Try it
Type out every line below exactly as it reads.

Stored items:
== Segment start ==

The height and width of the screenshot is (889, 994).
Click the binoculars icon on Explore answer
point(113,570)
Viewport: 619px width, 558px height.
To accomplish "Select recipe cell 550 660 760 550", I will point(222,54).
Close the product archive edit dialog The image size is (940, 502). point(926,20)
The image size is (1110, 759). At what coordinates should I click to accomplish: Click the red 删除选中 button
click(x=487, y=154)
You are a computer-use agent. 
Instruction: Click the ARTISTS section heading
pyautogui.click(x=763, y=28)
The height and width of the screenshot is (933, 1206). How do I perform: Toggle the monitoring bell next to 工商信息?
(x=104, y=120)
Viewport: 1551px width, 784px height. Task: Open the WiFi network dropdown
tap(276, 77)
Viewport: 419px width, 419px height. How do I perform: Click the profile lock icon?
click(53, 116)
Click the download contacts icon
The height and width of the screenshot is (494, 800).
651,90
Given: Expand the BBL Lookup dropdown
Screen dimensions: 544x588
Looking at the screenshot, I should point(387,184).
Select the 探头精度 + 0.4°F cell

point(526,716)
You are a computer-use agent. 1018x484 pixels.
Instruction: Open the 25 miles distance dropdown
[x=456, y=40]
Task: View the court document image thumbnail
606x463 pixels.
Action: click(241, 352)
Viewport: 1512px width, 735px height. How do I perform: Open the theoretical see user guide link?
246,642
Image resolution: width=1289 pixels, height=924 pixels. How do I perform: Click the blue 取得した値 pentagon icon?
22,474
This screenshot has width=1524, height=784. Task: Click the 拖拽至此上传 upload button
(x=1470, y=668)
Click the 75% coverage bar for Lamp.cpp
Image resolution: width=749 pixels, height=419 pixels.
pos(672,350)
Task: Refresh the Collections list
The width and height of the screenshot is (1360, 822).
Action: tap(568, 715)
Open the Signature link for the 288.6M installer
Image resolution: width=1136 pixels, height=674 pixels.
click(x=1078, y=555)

== Segment end ==

Task solution
The height and width of the screenshot is (889, 994).
Click the binoculars icon on Explore answer
point(113,570)
Viewport: 619px width, 558px height.
To accomplish "Select recipe cell 550 660 760 550", I will point(222,54).
Close the product archive edit dialog The image size is (940, 502). point(926,20)
The image size is (1110, 759). At what coordinates should I click to accomplish: Click the red 删除选中 button
click(x=487, y=154)
You are a computer-use agent. 
Instruction: Click the ARTISTS section heading
pyautogui.click(x=763, y=28)
The height and width of the screenshot is (933, 1206). How do I perform: Toggle the monitoring bell next to 工商信息?
(x=104, y=120)
Viewport: 1551px width, 784px height. Task: Open the WiFi network dropdown
tap(276, 77)
Viewport: 419px width, 419px height. How do I perform: Click the profile lock icon?
click(53, 116)
Click the download contacts icon
The height and width of the screenshot is (494, 800).
651,90
Given: Expand the BBL Lookup dropdown
Screen dimensions: 544x588
Looking at the screenshot, I should point(387,184).
Select the 探头精度 + 0.4°F cell

point(526,716)
You are a computer-use agent. 1018x484 pixels.
Instruction: Open the 25 miles distance dropdown
[x=456, y=40]
Task: View the court document image thumbnail
606x463 pixels.
Action: click(241, 352)
Viewport: 1512px width, 735px height. How do I perform: Open the theoretical see user guide link?
246,642
Image resolution: width=1289 pixels, height=924 pixels. How do I perform: Click the blue 取得した値 pentagon icon?
22,474
This screenshot has width=1524, height=784. Task: Click the 拖拽至此上传 upload button
(x=1470, y=668)
Click the 75% coverage bar for Lamp.cpp
Image resolution: width=749 pixels, height=419 pixels.
pos(672,350)
Task: Refresh the Collections list
The width and height of the screenshot is (1360, 822).
Action: tap(568, 715)
Open the Signature link for the 288.6M installer
Image resolution: width=1136 pixels, height=674 pixels.
click(x=1078, y=555)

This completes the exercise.